Oui, David comprenait enfin. Parfaitement. Le projet de Cobb lui apparaissait de façon claire, il comprenait comment tout s’imbriquait. Il a programmé les mille prochaines années de la race humaine ! Mais il voyait aussi la paille dans l’acier, le point faible de ce plan qui ferait s’écrouler tout l’édifice… à moins que lui, David, ne réussisse à l’éliminer.

Il y eut une soudaine secousse. C’était la navette qui s’amarrait au sas.

— Ils sont là, annonça-t-il à Cobb. Il faut que je règle cette question d’abord. Sans quoi, nous ne pourrons jamais préparer le moindre avenir pour la race humaine.

Hunter Garrison se réveilla lorsque les miroirs extérieurs pivotèrent automatiquement pour capter les premiers rayons de soleil d’une nouvelle journée. Tous les muscles, toutes les articulations de son corps usé étaient douloureux. Le sol, sous lui, était dur, humide et froid.

Il se dressa sur son séant en grognant et resta longtemps dans cette position en battant des paupières, ses yeux chassieux fixés sur l’épais et sombre feuillage qui l’environnait. Il avait l’impression que l’inquiétante pénombre l’engloutissait. On ne voyait pas à plus d’un mètre et, s’il levait la tête, la masse des ramures et des lianes enchevêtrées faisait écran.

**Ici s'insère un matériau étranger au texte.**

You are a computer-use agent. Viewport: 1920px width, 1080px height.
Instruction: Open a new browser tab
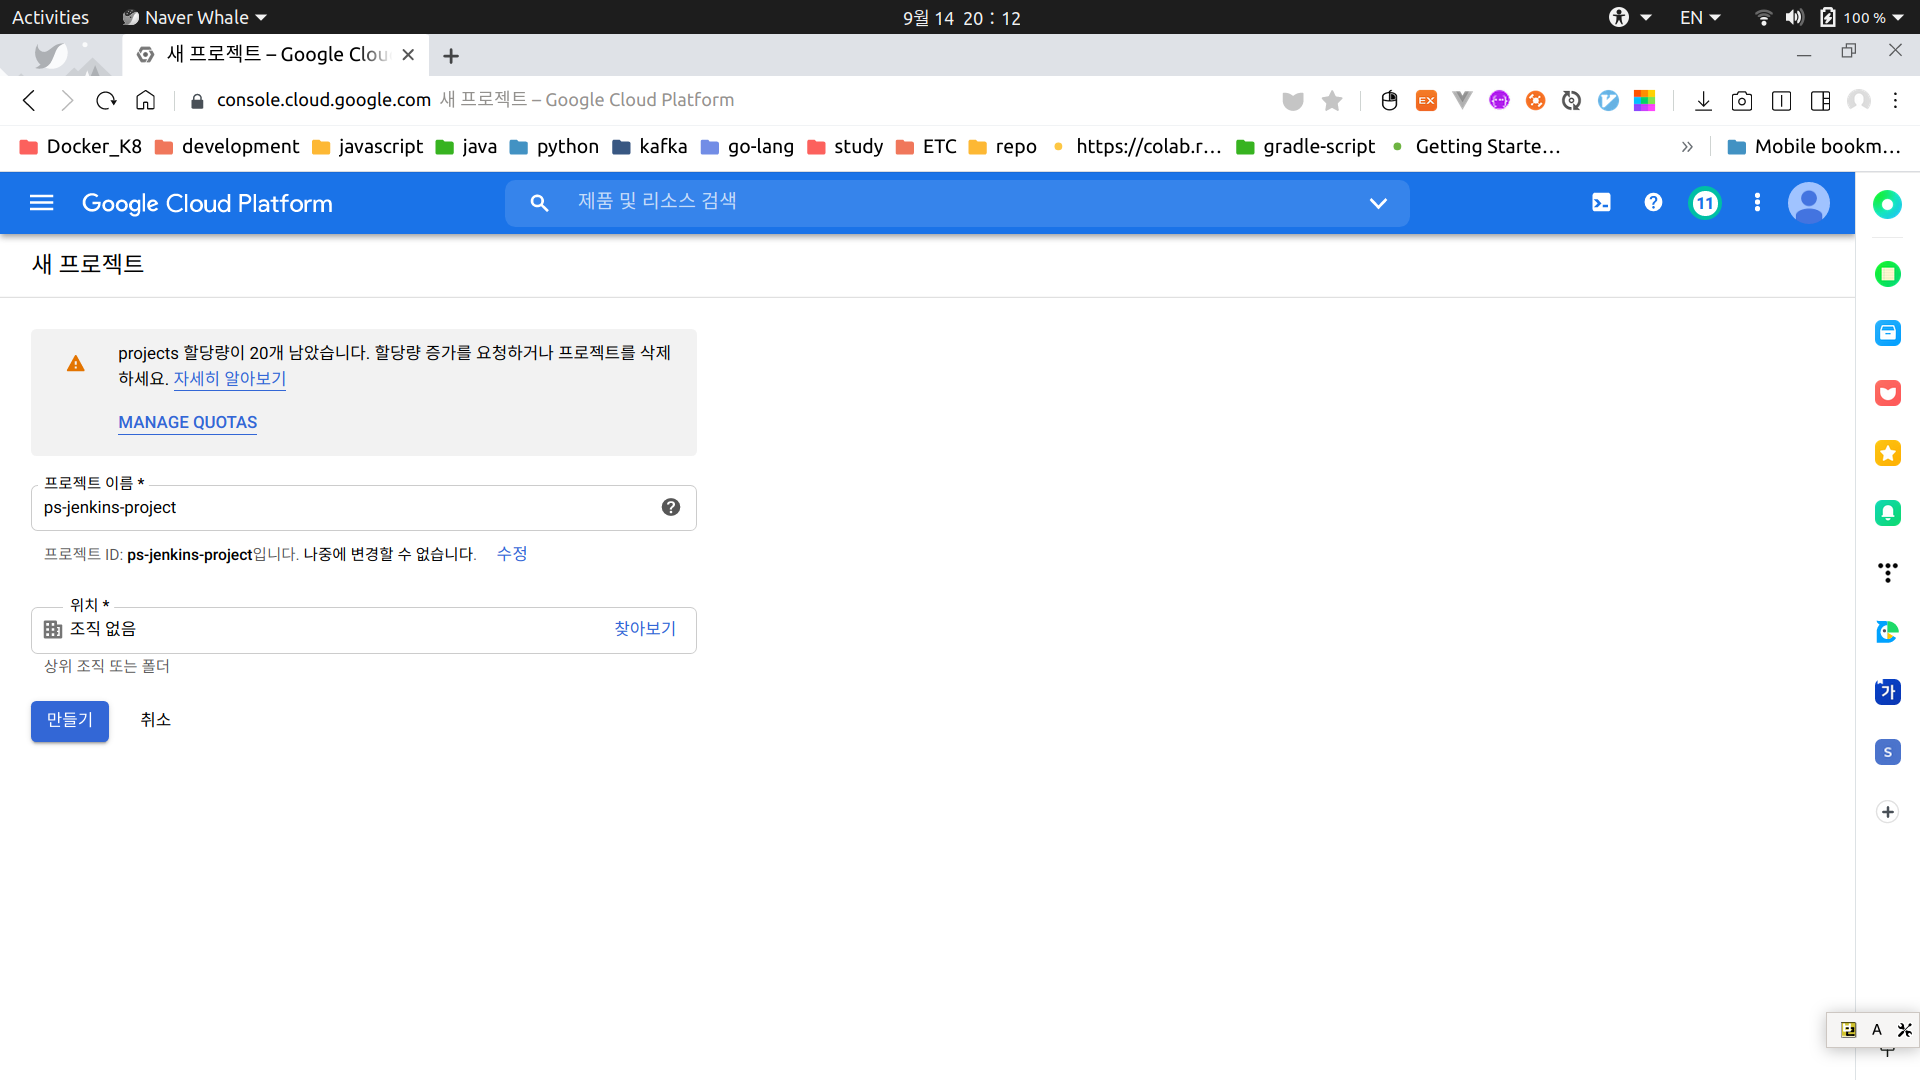[x=451, y=56]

Quand il se rendit compte qu’Arlène était invisible, ses mains se mirent à trembler. Il l’appela mais seul un soupir rauque et grinçant sortit de ses lèvres.

— Arlène !

Il avait peur. Jamais il ne l’aurait avoué à quiconque mais il avait peur des truands qui s’étaient introduits chez lui. Il avait peur et sa solitude l’accablait.

— Arlène ! Où es-tu ? Qu’est-ce qu’ils t’ont…

Un bruit dans les fourrés le fit sursauter mais c’était seulement elle qui se frayait un chemin à travers la végétation, une grande fille athlétique et saine. Elle portait maintenant un short très court et un T-shirt blanc qui lui moulait la poitrine. Elle était échevelée mais souriante.

— Tout va bien. Ils sont partis. On peut rentrer.